------ ANGEZEIGTER TEXT ------

Kein "Protektorat Europas"

Markaris: "Grenzen" der EU-Hilfe

Die Europäer müssten verstehen, dass die Sanierung Griechenlands Zeit brauche. Das sagt der griechische Volkswirt und Krimiautor Petros Markaris im Ö1 Interview. Den Überlegungen, Griechenland einen eigenen Kommissar zur Seite zu stellen, steht er heftig ablehnend gegenüber.

Mittagsjournal, 1.3.2012

Mit Petros Markaris hat Elisabeth Manas gesprochen.

Politisch ungewisse Zukunft

Das Einfachste wäre, Griechenland würde untergehen, meint Markaris zynisch. Damit wäre das Problem gelöst, auch das der EU. Familienclans hätten das Land bis vor einigen Monaten schlecht regiert, die seien jetzt weg. Aber die Sanierung brauche Zeit, die Griechen müssten einerseits dafür hart arbeiten, andererseits dürften die Europäer nicht die Illusion haben, dass das von heute auf morgen geht. Die aktuelle politische Landschaft in Griechenland sei total unübersichtlich, jeden Tag kämen neue Parteien hinzu. Ob eine da eine regierungsfähige Mehrheit zustande kommen könne, wisse man nicht.

"Protektorat Europas"?

------

■ AUFGABE
Schreib den Text über das Interview mit Petros Markaris zur Lage Griechenlands weiter, direkt im Anschluss an seine letzte Zeile.

------ DATENSÄTZE ------

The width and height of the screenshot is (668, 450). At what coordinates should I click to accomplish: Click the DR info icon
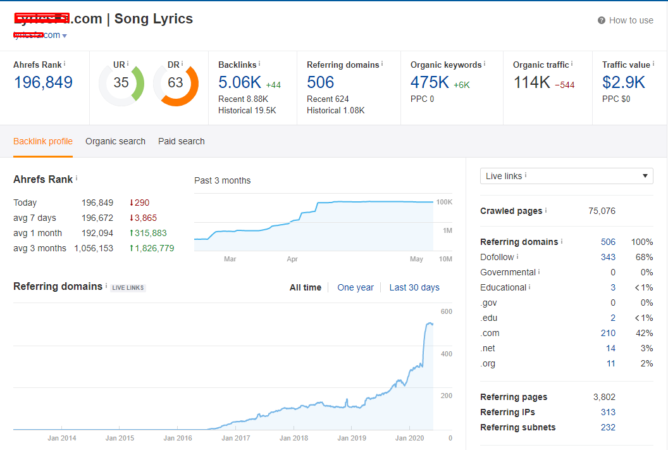click(183, 64)
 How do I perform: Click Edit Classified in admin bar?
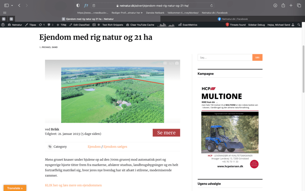(79, 25)
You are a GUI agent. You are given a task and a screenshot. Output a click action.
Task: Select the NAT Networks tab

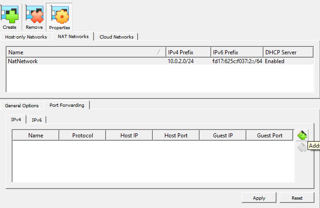[x=73, y=37]
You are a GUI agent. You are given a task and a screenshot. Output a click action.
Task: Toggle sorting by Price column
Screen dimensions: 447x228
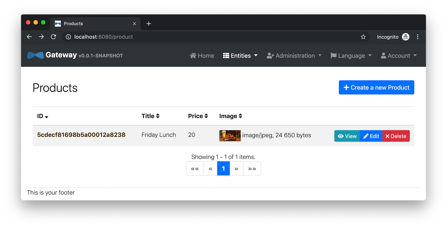tap(198, 116)
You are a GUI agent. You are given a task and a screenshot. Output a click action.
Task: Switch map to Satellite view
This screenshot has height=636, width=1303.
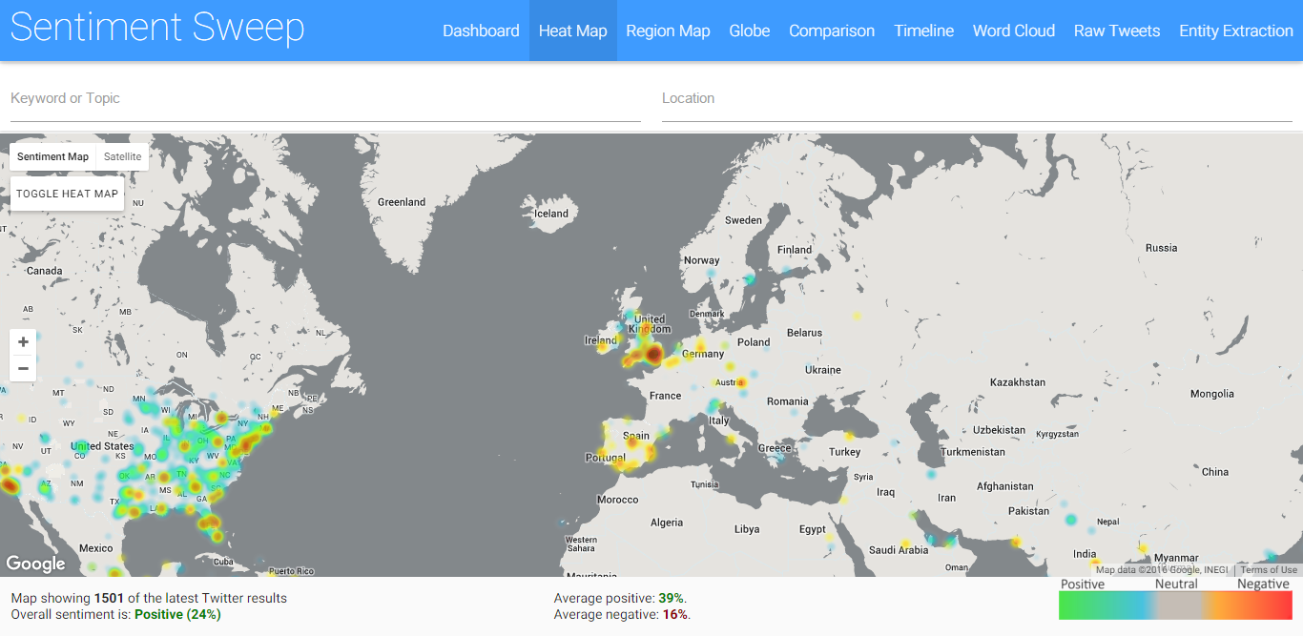point(122,157)

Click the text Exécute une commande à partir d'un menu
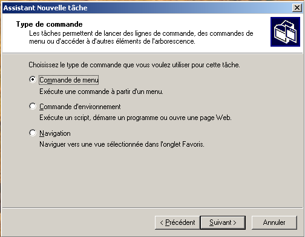point(101,92)
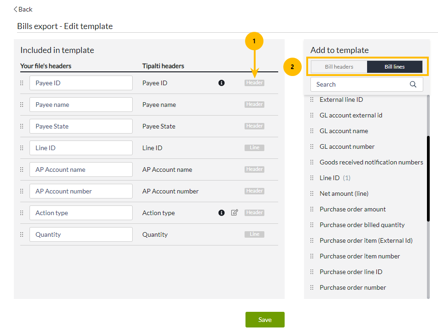Screen dimensions: 438x333
Task: Click the drag handle beside GL account name
Action: click(312, 131)
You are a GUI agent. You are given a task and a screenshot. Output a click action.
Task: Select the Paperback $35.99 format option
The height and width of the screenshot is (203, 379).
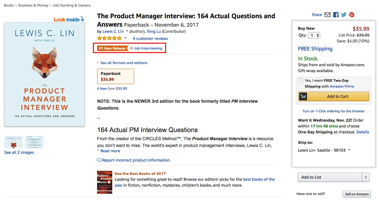click(x=116, y=76)

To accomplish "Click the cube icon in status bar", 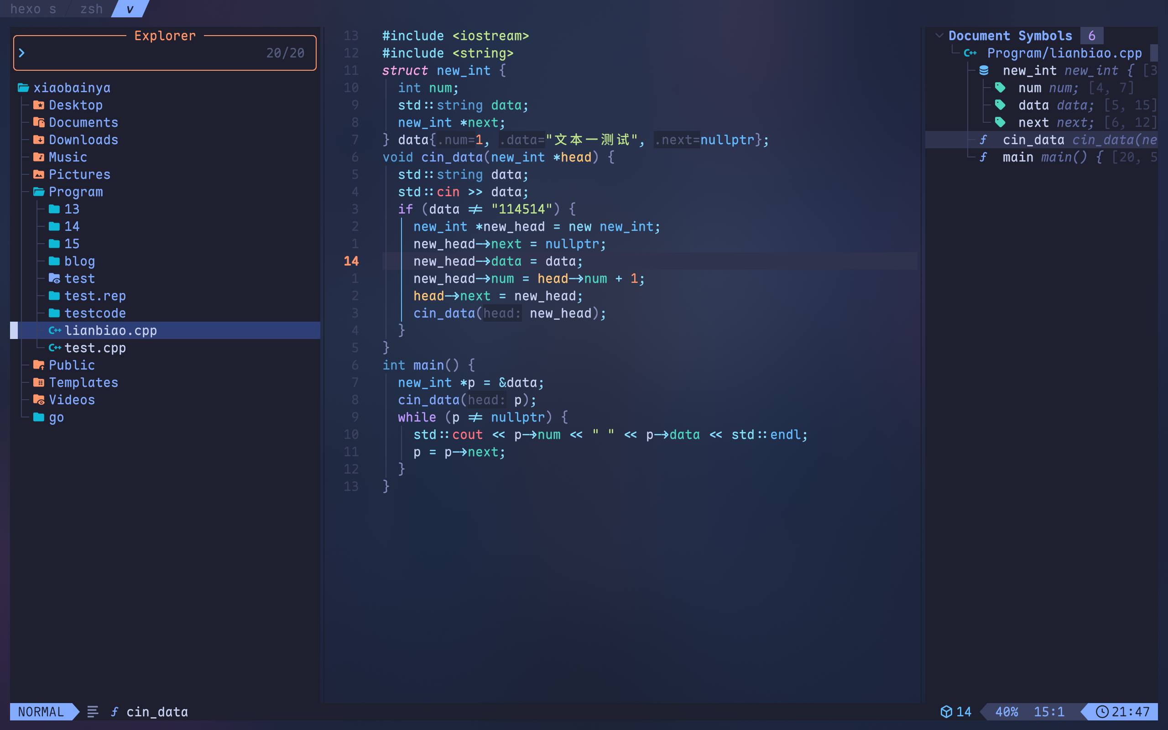I will click(946, 712).
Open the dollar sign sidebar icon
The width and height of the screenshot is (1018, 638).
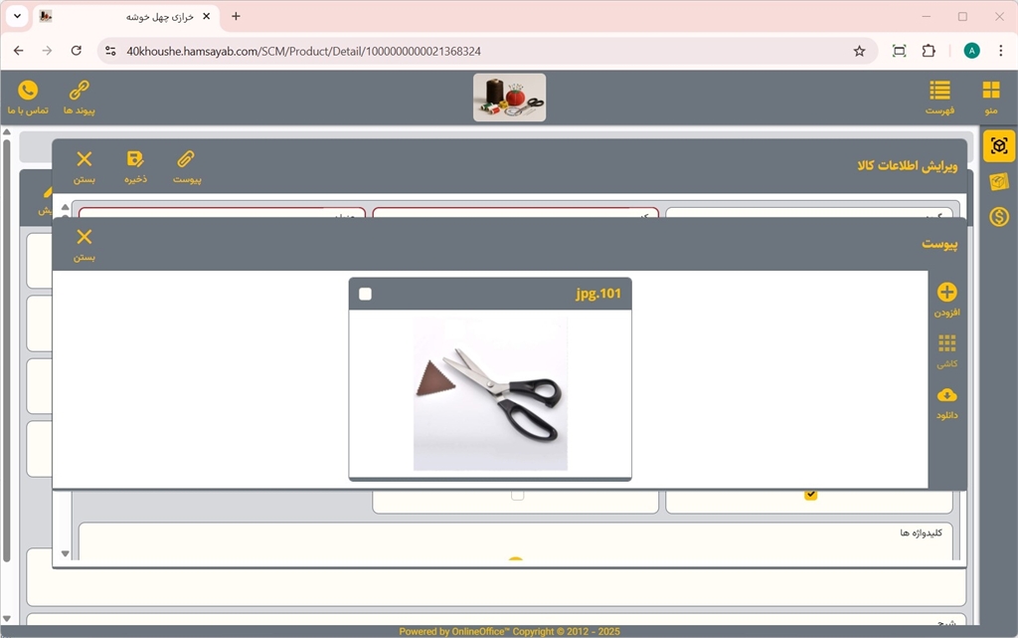(x=999, y=216)
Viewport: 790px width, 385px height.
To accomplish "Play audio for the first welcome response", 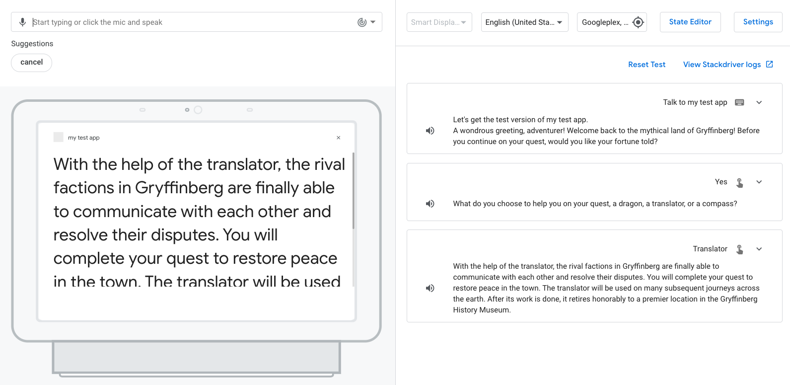I will coord(430,131).
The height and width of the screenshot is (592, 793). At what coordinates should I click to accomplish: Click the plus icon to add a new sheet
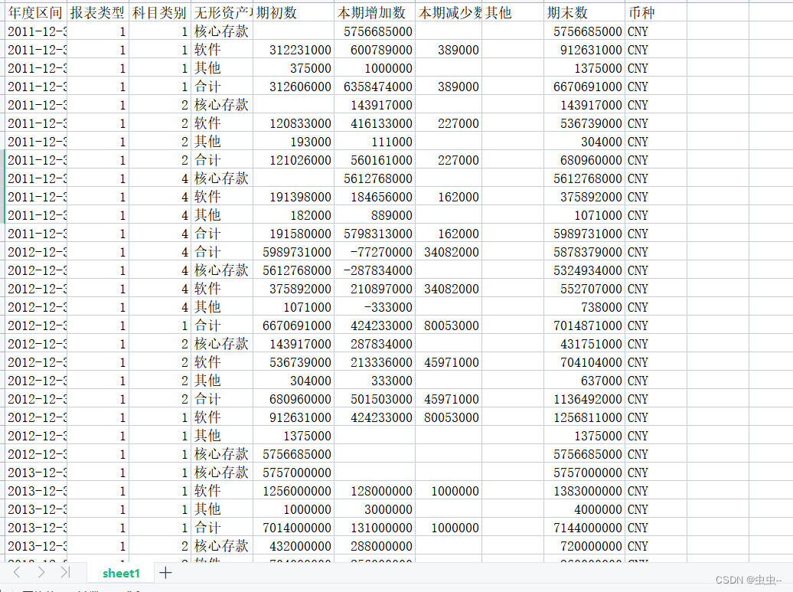pos(165,572)
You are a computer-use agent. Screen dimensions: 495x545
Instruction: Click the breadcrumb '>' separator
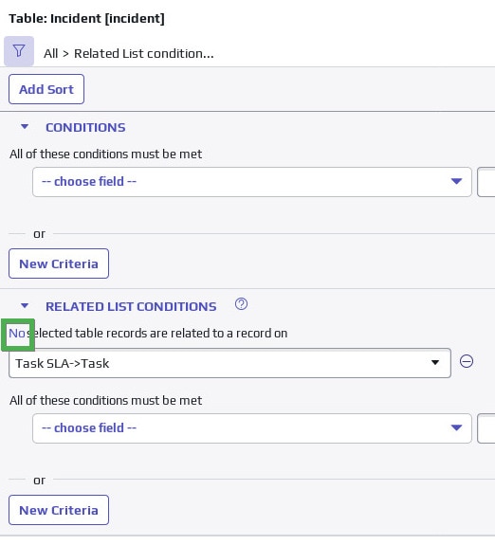pyautogui.click(x=65, y=54)
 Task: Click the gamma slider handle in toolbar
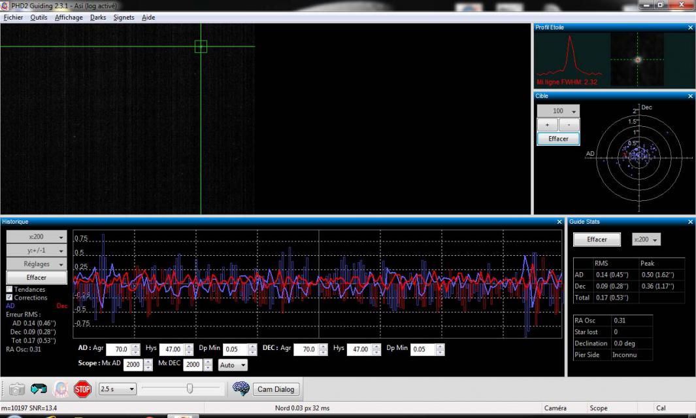click(190, 389)
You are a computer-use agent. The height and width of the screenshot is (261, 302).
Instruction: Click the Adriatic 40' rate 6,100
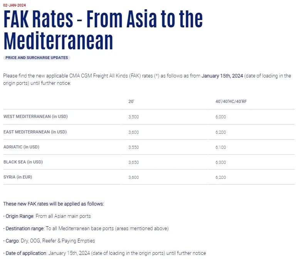click(x=221, y=147)
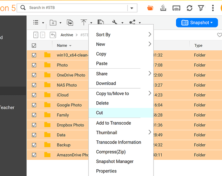Click the wrench tools icon
This screenshot has height=176, width=222.
(x=115, y=23)
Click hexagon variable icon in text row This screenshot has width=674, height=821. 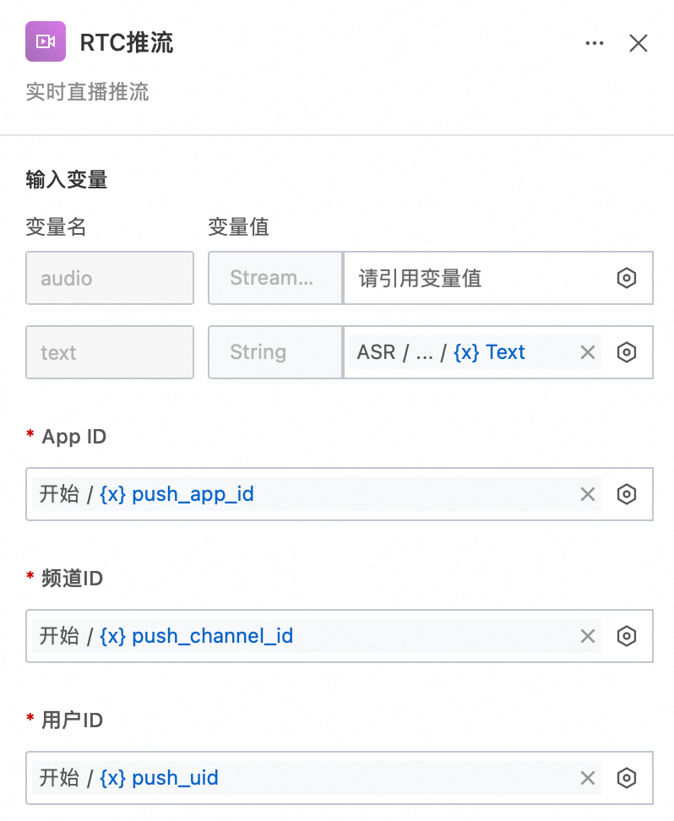[x=626, y=352]
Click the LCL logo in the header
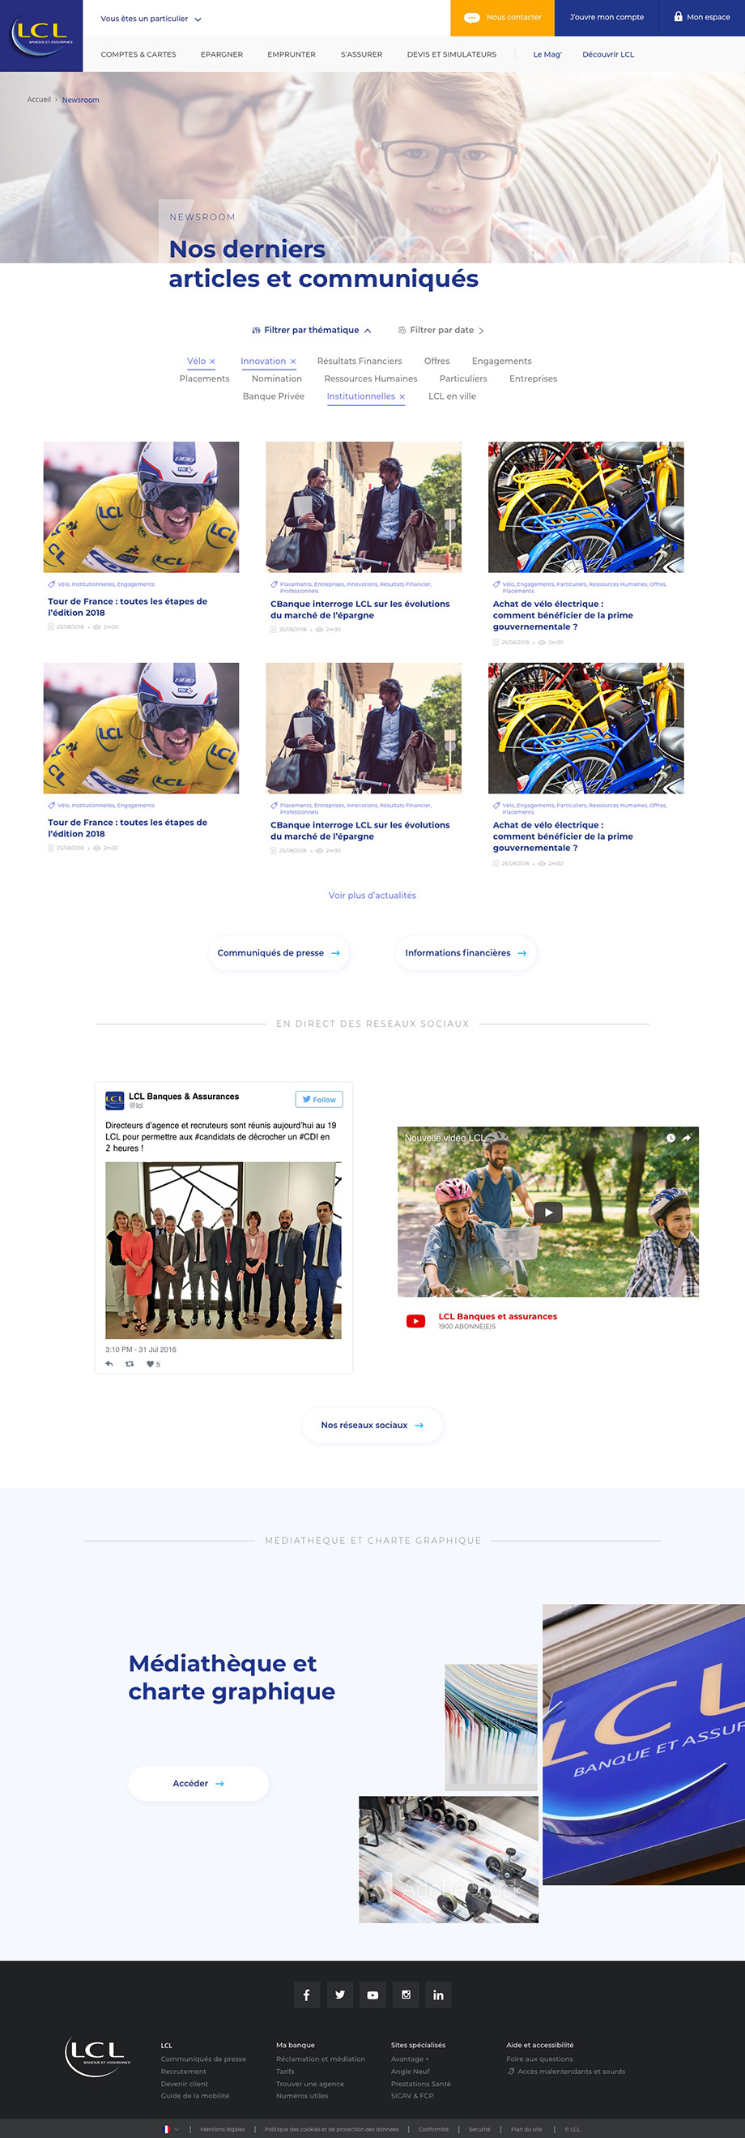745x2138 pixels. 41,36
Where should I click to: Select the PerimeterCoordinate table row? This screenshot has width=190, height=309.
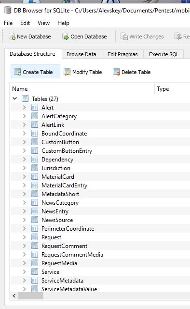(x=100, y=229)
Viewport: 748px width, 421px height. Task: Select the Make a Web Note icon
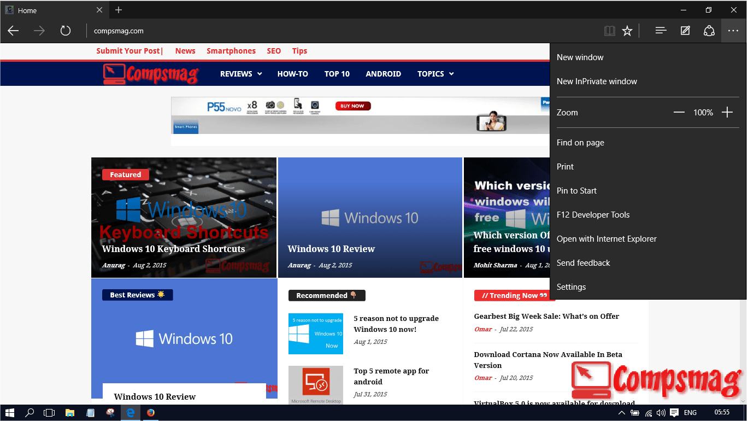(x=685, y=31)
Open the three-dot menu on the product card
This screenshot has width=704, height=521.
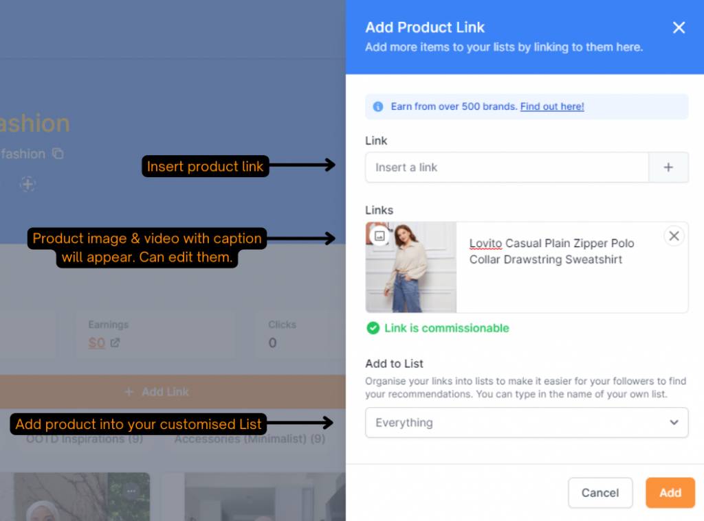click(x=131, y=490)
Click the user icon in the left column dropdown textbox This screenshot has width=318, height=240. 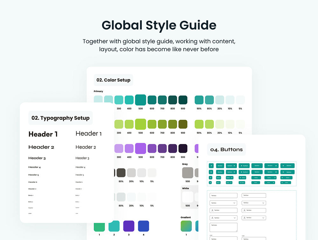pyautogui.click(x=212, y=218)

------

■ LÖSUNG
Was wäre nach Ansicht von Markaris die richtige Hilfe für Griechenland? Jedenfalls nicht, dass man deutsche Steuerbeamte schickt - "Um Gottes Willen!", ruft Markaris aus. "Was sollen die hier?" Die würden im schlimmste Fall von ihren griechischen Kollegen an der Nase geführt. Ablehnend steht er auch der Idee gegenüber, einen "Aufbau-Kommissar" nach Griechenland zu entsenden. "Es gibt Grenzen", so Markaris. Die neue Regierung werde sich fragen müssen, wie viel Souveränität sie abgeben und "aus Griechenland ein Protektorat Europas machen" will. Grundsätzlich steht der Schriftsteller der aktuellen EU sehr skeptisch gegenüber: "Wenn die Krise vorbei ist, werden Sie sehen, dass einander zwei verfeindete Lager gegenüber stehen - der Süden und der Norden. Das ist nicht mein Europa."

Aktueller Krimi

Petros Markaris ist derzeit auf Besuch in Wien, wo er auch studiert hat. Seine Bücher mit dem eigenwilligen Kommissar Kostas Charitos sind europaweit bekannt. "Faule Kredite" heißt der jüngste Krimi von Petros Markaris - mit aktueller Rahmenhandlung: Markaris schildert die Auswirkungen der Krise.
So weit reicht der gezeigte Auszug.